:: PASSAGE

I would like to show you the three offending pieces of code that really lead us down this rabbit hole. The first snippet is from the heart of IMCC, the code that adds a namespace to a Sub during compilation:

ns_pmc     = NULL;
if (ns) {
    switch (ns->set) {
      case 'K':
        if (ns_const >= 0 && ns_const < ct->pmc.const_count)
            ns_pmc = ct->pmc.constants[ns_const];
        break;
      case 'S':
        if (ns_const >= 0 && ns_const < ct->str.const_count) {
            ns_pmc = Parrot_pmc_new_constant(imcc->interp, enum_class_String);
            VTABLE_set_string_native(imcc->interp, ns_pmc,
                ct->str.constants[ns_const]);
        }
        break;
      default:
        break;
    }
}
sub->namespace_name = ns_pmc;

In this snippet, ns is a SymReg* pointer. Basically, it’s a pointer to a parse token representing the NameSpace declaration. ns->set is the type of declaration, 'K' for a Key PMC and 'S' for a STRING literal. The two forms are written in PIR as:

.namespace "Foo"
.namespace ["Foo"]

Actually, I don’t know if the first is still valid syntax, so the 'S' part of this block might be dead code. We can dig into that later, it’s not really important now. The last line of the snippet sets the namespace_name attribute on the Sub PMC to be either a Key PMC or a String PMC containing the name of the namespace.

Notice that the Sub PMC has attributes namespace_name and namespace_stash, both of which are PMCs. The namespace_name is populated at compile time and is used by the packfile loader to create the NameSpace PMC automatically. A reference to that NameSpace PMC is stored in namespace_stash. Thereafter, namespace_name is rarely used. We can definitely talk about ripping out one of these two attributes, if we can’t make bigger improvements in a reasonable amount of time. In the long run, both will be gone.

The second snippet I want to show you is inside the packfile loader:

for (i = 0; i < self->pmc.const_count; i++)
    self->pmc.constants[i] = PackFile_Constant_unpack_pmc(interp, self, &cursor);
for (i = 0; i < self->pmc.const_count; i++) {
    PMC * const pmc  = self->pmc.constants[i]
                          = VTABLE_get_pmc_keyed_int(interp, self->pmc.constants[i], 0);
    if (VTABLE_isa(interp, pmc, sub_str))
        Parrot_ns_store_sub(interp, pmc);
}

I’ve removed comments for clarity (No, that’s not some kind of a joke. There were comments in this snippet, and they are not helpful for understandability).

In this snippet we first loop for the number of PMC constants, unpacking and thawing each from the packfile. Then in the second loop we loop over all of them again, to see which, if any, are Subs. For any Subs, we call Parrot_ns_store_sub to read the namespace_name out of the Sub PMC, create the NameSpace if necessary, and then insert that Sub into the namespace. That brings me to my third snippet of code:

ns = get_namespace_pmc(interp, sub_pmc);

/* attach a namespace to the sub for lookups */
sub->namespace_stash = ns;

/* store a :multi sub */
if (!PMC_IS_NULL(sub->multi_signature))

::::
:: ENTRIES SUPPLIED

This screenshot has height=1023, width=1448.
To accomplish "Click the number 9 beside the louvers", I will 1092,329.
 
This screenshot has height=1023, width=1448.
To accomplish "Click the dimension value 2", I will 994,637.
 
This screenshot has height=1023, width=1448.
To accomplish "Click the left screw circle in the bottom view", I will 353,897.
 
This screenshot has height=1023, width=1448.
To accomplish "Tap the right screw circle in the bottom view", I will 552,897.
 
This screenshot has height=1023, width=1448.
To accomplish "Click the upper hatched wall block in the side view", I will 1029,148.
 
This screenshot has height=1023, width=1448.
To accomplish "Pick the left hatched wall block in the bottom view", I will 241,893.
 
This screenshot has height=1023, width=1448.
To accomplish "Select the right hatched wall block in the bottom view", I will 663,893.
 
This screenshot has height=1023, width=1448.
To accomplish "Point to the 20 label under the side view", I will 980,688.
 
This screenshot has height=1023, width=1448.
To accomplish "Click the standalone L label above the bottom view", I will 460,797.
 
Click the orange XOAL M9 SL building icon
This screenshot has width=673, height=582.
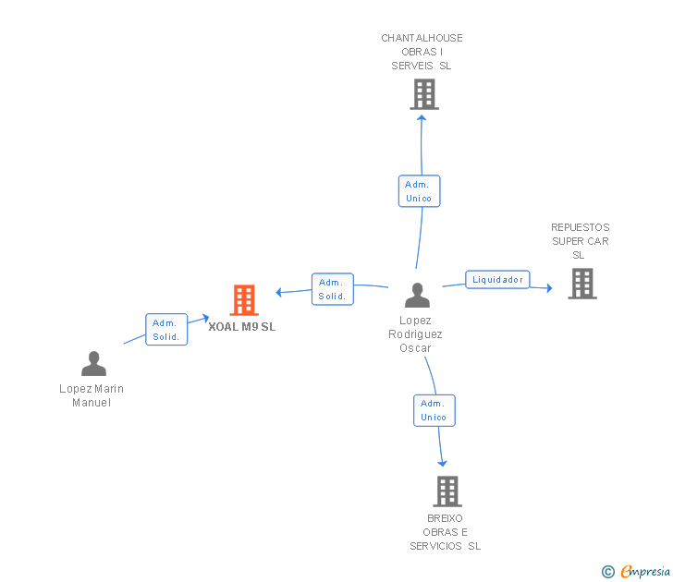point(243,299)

::::
:: ENTRIES SUPPLIED

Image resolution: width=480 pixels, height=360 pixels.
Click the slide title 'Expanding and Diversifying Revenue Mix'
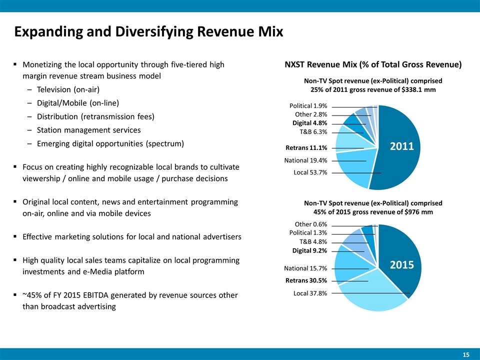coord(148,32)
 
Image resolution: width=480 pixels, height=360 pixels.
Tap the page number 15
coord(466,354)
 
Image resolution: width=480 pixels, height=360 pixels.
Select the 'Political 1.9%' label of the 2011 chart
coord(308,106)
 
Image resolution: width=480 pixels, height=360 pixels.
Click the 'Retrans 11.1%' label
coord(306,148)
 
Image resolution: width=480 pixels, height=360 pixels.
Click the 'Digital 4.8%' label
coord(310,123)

::::

=== BRIEF ===
Answer these questions using the passage on Sub namespaces:
1. What value of ns->set marks a STRING literal declaration?
2. What is stored in the namespace_stash attribute?
3. Which function does the packfile loader call for each Sub it finds in its second loop?

=== FINAL RESULT ===
1. 'S'
2. A reference to the NameSpace PMC that the packfile loader creates automatically.
3. Parrot_ns_store_sub